Iraqis, the United States administration, and the international community were all wrestling yesterday with the same tricky question. How far do Mr. Hussein's captors need to go in the name of ensuring a fair trial, when almost everyone presumes him guilty anyway? In the eyes of most ordinary Iraqis, any kind of trial will suffice, so long as Mr. Hussein is executed at the end of it.

"Of course he should get a fair trial," said Salaam Mahmoud, a retired police captain. "But at the end he must hang."

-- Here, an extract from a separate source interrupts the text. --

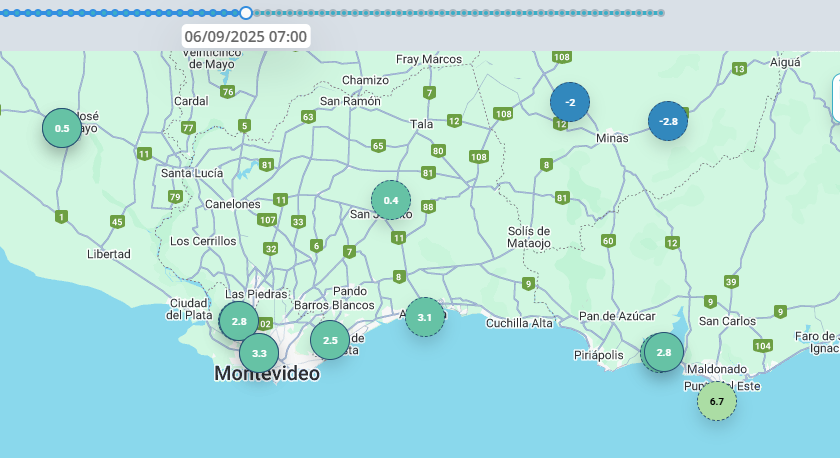The height and width of the screenshot is (458, 840).
Task: Select the -2 station marker west of Minas
Action: pos(570,102)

Such internal pressures are the reason some international human-rights groups express concern that Mr. Hussein cannot possibly get a fair trial inside Iraq. In addition, United Nations Secretary-General Kofi Annan and Britain, the U.S.'s closest ally in the war to oust Mr. Hussein, both indicated yesterday they could not support a trial that ended with the execution of the former Iraqi leader.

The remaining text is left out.